Senate Bill 669 is authored by Sen. Anna M. Caballero (D-Salinas) and sponsored by the Association of California Water Agencies (ACWA) and the California Municipal Utilities Association (CMUA). The bill would create the Safe Drinking Water Trust in the State Treasury and would be funded with general fund dollars during a state budget surplus year, such as the current budget year. Net income earned from the trust would be transferred to a Safe Drinking Water Fund, which the State Water Resources Control Board would administer.
This approach would provide a durable funding source for costs associated with operation and maintenance of water treatment facilities, as well as efforts to consolidate smaller water systems that are out of compliance with drinking water standards with districts that have the necessary technical, managerial and financial capacity to provide safe drinking water. Funds from the trust would complement existing federal and state funding sources for the capital costs of building treatment facilities.
“While most Californians have access to safe drinking water, certain disadvantaged communities do not, and we strongly agree with Gov.
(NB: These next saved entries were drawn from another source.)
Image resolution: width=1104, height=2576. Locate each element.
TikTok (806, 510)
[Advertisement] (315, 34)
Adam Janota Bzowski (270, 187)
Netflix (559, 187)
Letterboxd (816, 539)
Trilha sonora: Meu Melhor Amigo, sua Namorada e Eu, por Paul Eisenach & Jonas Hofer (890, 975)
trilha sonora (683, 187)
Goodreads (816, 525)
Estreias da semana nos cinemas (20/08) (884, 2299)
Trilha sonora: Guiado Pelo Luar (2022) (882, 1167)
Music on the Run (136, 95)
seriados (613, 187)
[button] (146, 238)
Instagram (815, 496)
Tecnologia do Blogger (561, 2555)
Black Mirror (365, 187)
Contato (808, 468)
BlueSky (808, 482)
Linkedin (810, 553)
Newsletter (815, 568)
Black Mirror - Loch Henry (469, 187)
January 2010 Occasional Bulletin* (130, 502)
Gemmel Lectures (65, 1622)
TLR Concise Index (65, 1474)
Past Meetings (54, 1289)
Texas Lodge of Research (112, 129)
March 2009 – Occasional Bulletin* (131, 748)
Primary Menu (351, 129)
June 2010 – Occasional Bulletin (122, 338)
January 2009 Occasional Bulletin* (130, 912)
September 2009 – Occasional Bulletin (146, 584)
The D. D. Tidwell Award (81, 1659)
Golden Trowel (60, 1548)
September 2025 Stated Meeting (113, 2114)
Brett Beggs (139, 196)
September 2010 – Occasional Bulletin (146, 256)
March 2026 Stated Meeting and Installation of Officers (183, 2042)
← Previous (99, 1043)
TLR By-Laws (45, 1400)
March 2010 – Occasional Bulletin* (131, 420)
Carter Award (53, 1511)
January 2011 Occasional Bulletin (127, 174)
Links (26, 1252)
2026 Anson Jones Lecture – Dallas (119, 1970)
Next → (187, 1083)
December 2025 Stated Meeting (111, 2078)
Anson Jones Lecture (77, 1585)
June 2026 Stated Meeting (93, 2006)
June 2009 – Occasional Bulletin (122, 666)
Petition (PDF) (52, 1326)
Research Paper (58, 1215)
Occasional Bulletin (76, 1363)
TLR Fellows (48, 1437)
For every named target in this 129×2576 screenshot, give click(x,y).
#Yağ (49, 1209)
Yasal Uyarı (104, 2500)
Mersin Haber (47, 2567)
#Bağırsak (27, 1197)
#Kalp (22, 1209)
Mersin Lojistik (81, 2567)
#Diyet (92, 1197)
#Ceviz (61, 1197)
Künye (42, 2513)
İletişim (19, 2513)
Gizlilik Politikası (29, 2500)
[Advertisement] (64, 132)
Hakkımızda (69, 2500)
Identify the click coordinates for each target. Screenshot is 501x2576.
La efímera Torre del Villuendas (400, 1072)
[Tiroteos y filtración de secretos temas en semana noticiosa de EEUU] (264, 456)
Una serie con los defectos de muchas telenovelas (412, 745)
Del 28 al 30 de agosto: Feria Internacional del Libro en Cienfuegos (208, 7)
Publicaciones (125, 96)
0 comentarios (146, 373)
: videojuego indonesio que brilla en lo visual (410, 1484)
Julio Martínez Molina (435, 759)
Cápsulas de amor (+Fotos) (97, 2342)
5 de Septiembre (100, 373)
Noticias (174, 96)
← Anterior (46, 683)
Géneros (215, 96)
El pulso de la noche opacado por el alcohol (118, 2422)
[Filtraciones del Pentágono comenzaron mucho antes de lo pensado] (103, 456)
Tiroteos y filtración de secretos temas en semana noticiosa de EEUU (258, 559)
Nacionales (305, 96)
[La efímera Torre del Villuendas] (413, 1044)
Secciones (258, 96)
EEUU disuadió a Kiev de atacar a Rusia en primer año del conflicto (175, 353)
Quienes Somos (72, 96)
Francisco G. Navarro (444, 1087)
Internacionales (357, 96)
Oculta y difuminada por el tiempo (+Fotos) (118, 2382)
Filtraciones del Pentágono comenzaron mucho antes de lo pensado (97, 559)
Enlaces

Gavin Newsom that this is a critical public health issue that the state must address,” said Cindy Tuck, ACWA Deputy Executive Director for Government Relations. “The record budget surplus for the 2019-’20 fiscal year makes this the perfect time to create and fund a Safe Drinking Water Trust and ensure access to safe drinking water for residents of these disadvantaged communities. The Trust is a better approach than a statewide water tax.”
SB 669 presents an alternative to Gov. Gavin Newsom’s proposal to establish a statewide tax on drinking water. A water tax would work against keeping water affordable and would be highly inefficient with approximately 3,000 local water agencies becoming tax collectors for the state. The resulting combined local administrative costs would exceed the combined state tax revenue collected from the local water bills.
“SB 669 proposes an efficient, effective and long-term funding approach that would not increase the cost of living for all Californians,” said Danielle Blacet, CMUA Director for Water. “We can solve this issue without a tax.”